§ EXTRACT
Cell Growth and Viability. For the growth determination, the cells were plated on a 24-well cluster plate at a density of 2 x 104 cells/well and cultured for 24 h to allow the cells to attach to the bottom of the plastic plate. The medium was replaced with fresh growth medium and then cultured with or without 4-methylcatechol for different periods. For the determination of cell viability, the cells were plated at a density of 5 x 104 cells/well and cultured for 48 h. The medium was replaced with the serum-free medium (DMEM containing 50 units/ml of penicillin, 50 µg/ml of streptomycin, and 50 µg/ml of gentamycin sulfate, 5 µg/ml of insulin, 5 µg/ml of transferrin, and 5 ng/ml of sodium selenite), and the cells were cultured for 24 h to arrest the cell growth and then treated with various concentrations of 4-methylcatechol for 24 h in the serum-free medium.
Cell growth and viability were determined by measuring the amount of
neutral red taken up into the cells as reported previously
(Fautz et al., 1991;
Morita et al., 1999;
Morita and Wong, 2000).
Briefly, the cells were washed with saline solution and incubated in 0.5 ml of
DMEM containing neutral red (50 µg/ml) for 2 h in a humidified incubator.
Then, the cells were washed with saline solution and extracted with acidified
ethanol solution (50% ethanol/1% acetic acid) for 20 min at room temperature
with constant gentle shaking. The amount of neutral red taken up into the
cells was spectrophotometrically determined by measuring the optical density
at 540 nm, and the cell viability was calculated as a percent of the
control.
Cell viability was also determined by measuring the amount of total
protein. The cells were cultured for 24 h as described above, washed with
saline, and then dissolved in 0.5 ml of 1 M NaOH for 20 min at room
temperature with gentle shaking. The amount of total protein in an aliquot of
the extract was determined by the method of Bradford
(Bradford, 1976) using bovine
immunoglobulin G as a standard.
Numbers of viable and dead cells were determined using a trypan blue dye exclusion method. Briefly, the cells were cultured on a 35-mm dish and exposed to 4-methylcatechol in the growth medium. Both attached and floating cells were collected by trypsinization, and an aliquot of the cells were mixed with an equal volume of trypan blue solution. The cells excluding dye (viable cells) and those taking up dye (dead cells) were counted in duplicate using a hemocytometer, and the numbers of these cells were expressed as the percent of total cell number.

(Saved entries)

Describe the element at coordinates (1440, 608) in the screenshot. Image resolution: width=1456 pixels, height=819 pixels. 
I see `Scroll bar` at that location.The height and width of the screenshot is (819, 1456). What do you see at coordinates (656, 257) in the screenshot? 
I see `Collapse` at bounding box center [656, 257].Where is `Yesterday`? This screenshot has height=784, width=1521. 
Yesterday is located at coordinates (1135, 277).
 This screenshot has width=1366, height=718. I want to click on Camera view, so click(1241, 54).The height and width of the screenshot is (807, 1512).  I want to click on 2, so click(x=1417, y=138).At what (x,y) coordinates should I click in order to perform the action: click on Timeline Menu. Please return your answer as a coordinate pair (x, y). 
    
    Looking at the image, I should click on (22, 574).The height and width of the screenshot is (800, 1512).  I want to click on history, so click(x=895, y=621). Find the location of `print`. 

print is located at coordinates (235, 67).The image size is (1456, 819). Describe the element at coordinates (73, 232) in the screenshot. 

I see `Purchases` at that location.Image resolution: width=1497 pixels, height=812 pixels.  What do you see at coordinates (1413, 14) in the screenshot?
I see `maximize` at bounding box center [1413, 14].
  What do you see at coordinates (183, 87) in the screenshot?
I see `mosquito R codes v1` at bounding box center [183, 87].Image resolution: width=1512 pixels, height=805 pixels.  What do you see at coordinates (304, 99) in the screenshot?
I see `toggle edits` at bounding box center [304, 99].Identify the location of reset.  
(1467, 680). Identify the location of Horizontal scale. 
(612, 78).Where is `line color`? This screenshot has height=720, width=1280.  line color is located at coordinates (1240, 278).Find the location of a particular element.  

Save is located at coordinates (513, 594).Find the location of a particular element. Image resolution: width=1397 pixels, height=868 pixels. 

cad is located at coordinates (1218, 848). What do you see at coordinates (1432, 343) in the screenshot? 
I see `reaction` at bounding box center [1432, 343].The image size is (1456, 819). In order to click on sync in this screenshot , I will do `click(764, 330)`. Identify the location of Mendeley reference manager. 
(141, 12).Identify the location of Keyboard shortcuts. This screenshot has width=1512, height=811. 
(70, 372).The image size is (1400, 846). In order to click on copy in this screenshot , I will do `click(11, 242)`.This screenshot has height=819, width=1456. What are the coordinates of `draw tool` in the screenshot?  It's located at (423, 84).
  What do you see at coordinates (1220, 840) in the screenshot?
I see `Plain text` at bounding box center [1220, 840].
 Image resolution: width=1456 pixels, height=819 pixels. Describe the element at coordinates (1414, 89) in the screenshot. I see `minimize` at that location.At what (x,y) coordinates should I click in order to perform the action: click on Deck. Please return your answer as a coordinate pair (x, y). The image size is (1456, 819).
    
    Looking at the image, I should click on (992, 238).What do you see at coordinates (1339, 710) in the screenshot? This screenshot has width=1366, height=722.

§ LIST OF TASKS
a - Echo part of the methods passage on cell growth and viability, starting with "Numbers of viable" and going on through "total cell number.".
b - Using the methods passage on cell growth and viability, say whether each statement agrees with it, answering yes or no and quoting the deciding words: (i) Neutral red uptake was measured by optical density at 540 nm. (ii) In the trypan blue method, viable cells are the ones that take up the dye. (iii) For the total protein measurement, cells were dissolved in 1 M NaOH for 20 min.
c - Finish out the next part of the methods passage on cell growth and viability, picking up after its last sentence.
The records are separate material and are not part of the methods passage.

§ ANSWERS FOR THE TASKS
a -
Numbers of viable and dead cells were determined using a trypan blue dye exclusion method. Briefly, the cells were cultured on a 35-mm dish and exposed to 4-methylcatechol in the growth medium. Both attached and floating cells were collected by trypsinization, and an aliquot of the cells were mixed with an equal volume of trypan blue solution. The cells excluding dye (viable cells) and those taking up dye (dead cells) were counted in duplicate using a hemocytometer, and the numbers of these cells were expressed as the percent of total cell number.

b -
(i) Yes: "measuring the optical density at 540 nm"
(ii) No: "The cells excluding dye (viable cells) and those taking up dye (dead cells)"
(iii) Yes: "dissolved in 0.5 ml of 1 M NaOH for 20 min at room temperature"

c -
Apoptotic Cell Damage. For the fluorescence cytochemical study, the cells were plated on a poly-D-lysine-coated 35-mm culture dish at a density of 1 x 104 cells/dish and treated with 4-methylcatechol for 24 h as described above. The medium was removed by aspiration, and the cells were rinsed with phosphate-buffered saline and fixed with methanol/acetic acid solution (3:1) for 1 h at room temperature. The fixed cells were incubated in fluorescence dye solution (5 µg/ml of propidium iodide and 50 µg/ml of acridine orange in phosphate-buffered saline) for 1 h at room temperature and then examined by an inverted fluorescence microscope.
For the DNA fragmentation analysis, the cells were plated on a 60-mm
culture dish at a density of 5 x 105 cells/dish and treated
with 4-methylcatechol for 24 h as described above. The cells attached at the
bottom were scraped off and collected together with unattached cells by
centrifuging at 1500g for 5 min at 4°C. The DNA was prepared from
the pelleted cells and applied to a 1.8% agarose gel containing 0.5 µg/ml
of ethidium bromide for the electrophoretic DNA analysis as described
previously (Morita et al.,
1999; Morita and Wong,
2000).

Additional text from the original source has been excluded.